Nouvelle semaine, nouveau rug pull – Alors que la Binance Smart Chain (BSC) connaît un engouement grandissant autour de son écosystème DeFi, celle-ci n’est pas épargnée par les hacks et les arnaques. Cette fois-ci, ce sont les développeurs du protocole TurtleDEX qui se sont évaporé avec un magot de 2 millions d’euros.
Un protocole qui n’aura pas fait long feu
TurtleDEX était – l’utilisation du passé s’impose – un protocole DeFi hébergé sur la Binance Smart Chain, la blockchain de la plateforme d’échange éponyme.
Lancé le 15 mars dernier, celui-ci a levé 9 000 BNB, soit environ 2 millions d’euros, lors de la prévente du jeton TTDX. Jusqu’ici, rien d’anormal : un énième projet sorti de nulle part qui arrive à lever plusieurs millions sur la BSC. business as usual !
Cependant, l’aventure sera brève. Le 19 mars, le protocole JetFuel, ayant récemment effectué un partenariat avec TurtleDEX, annonce à ses utilisateurs que le protocole TurtleDEX a été la cible d’un rug pull. Ces derniers se disent « choqués » et font ce qui est en leur pouvoir pour enquêter sur le vol.
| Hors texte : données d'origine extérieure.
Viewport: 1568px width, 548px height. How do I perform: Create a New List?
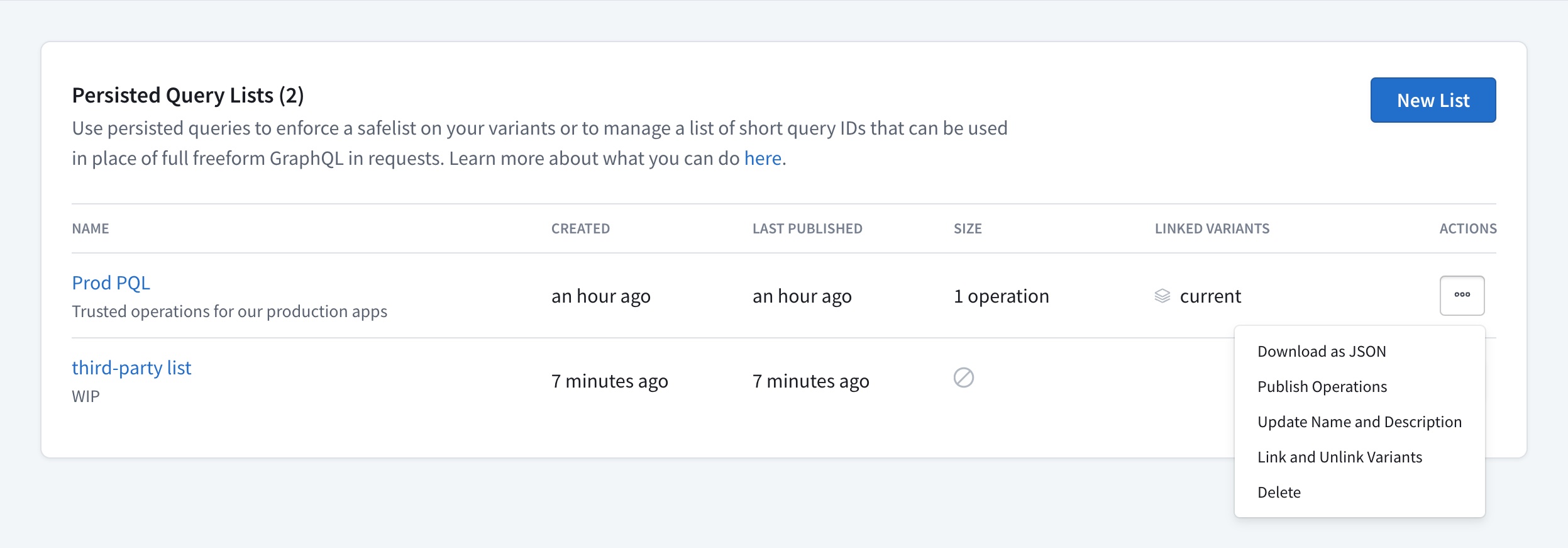(x=1433, y=99)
Pour rappel, le rug pull est un terme anglophone qui désigne le fait que les développeurs d’un protocole partent avec l’ensemble de ses liquidités.
D’après l’analyse des transactions, les développeurs de TurtleDEX ont drainé l’intégralité des fonds, les ont convertis en ETH avant de les envoyer sur un wallet Binance pour les liquider. Dans la foulée, les réseaux sociaux, le site ainsi que le Github du projet ont été mis hors ligne.
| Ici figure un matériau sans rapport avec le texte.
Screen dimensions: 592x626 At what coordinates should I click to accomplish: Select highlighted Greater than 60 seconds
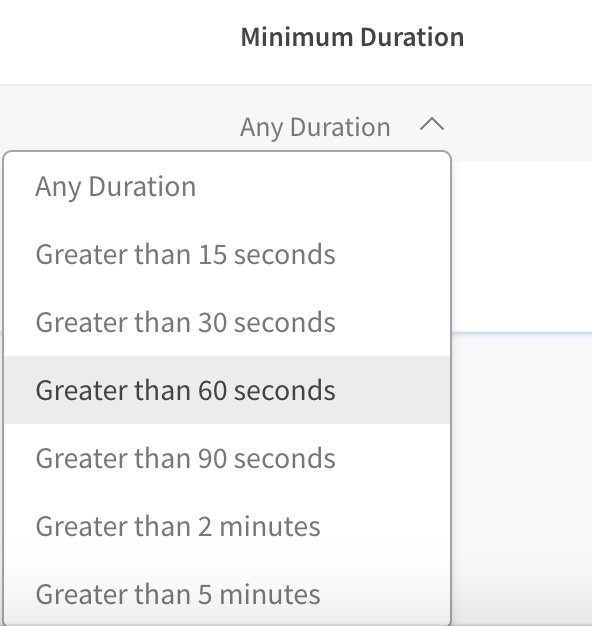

Un protocole pourtant audité… Vraiment ?
Cet énième rug pull relance le débat autour des audits de smart contracts et leur importance. En effet, tout semblait sécurisé du côté de TurtleDEX, qui arborait fièrement son audit réalisé par TechRate, comme l’a souligné @DefiStalker sur Twitter.
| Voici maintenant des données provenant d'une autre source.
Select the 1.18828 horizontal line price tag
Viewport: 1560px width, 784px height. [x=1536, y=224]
Mais malgré tous ces efforts, les développeurs ont été en mesure de siphonner les fonds avant de disparaître, sans qu’aucune mention de faille ou backdoor le permettant n’ayant été mentionnée dans l’audit.
Le problème : des audits mal réalisés et pas assez rigoureux.
En effet, TechRate, la société à l’origine de l’audit, n’a pas spécialement d’historique solide. Pour preuve, le dernier audit en date est celui du protocole FireBull, dont le Twitter est bloqué pour « comportement inhabituel », de quoi mettre la puce à l’oreille.
Ainsi, ce rug pull fait l’effet d’un rappel douloureux aux investisseurs : tous les audits ne se valent pas. Alors que certaines entreprises, comme Certik, font office de référence sur la BSC, toute entreprise se vantant de réaliser des audits ne fournira pas pour autant une étude qualitative des smart contracts.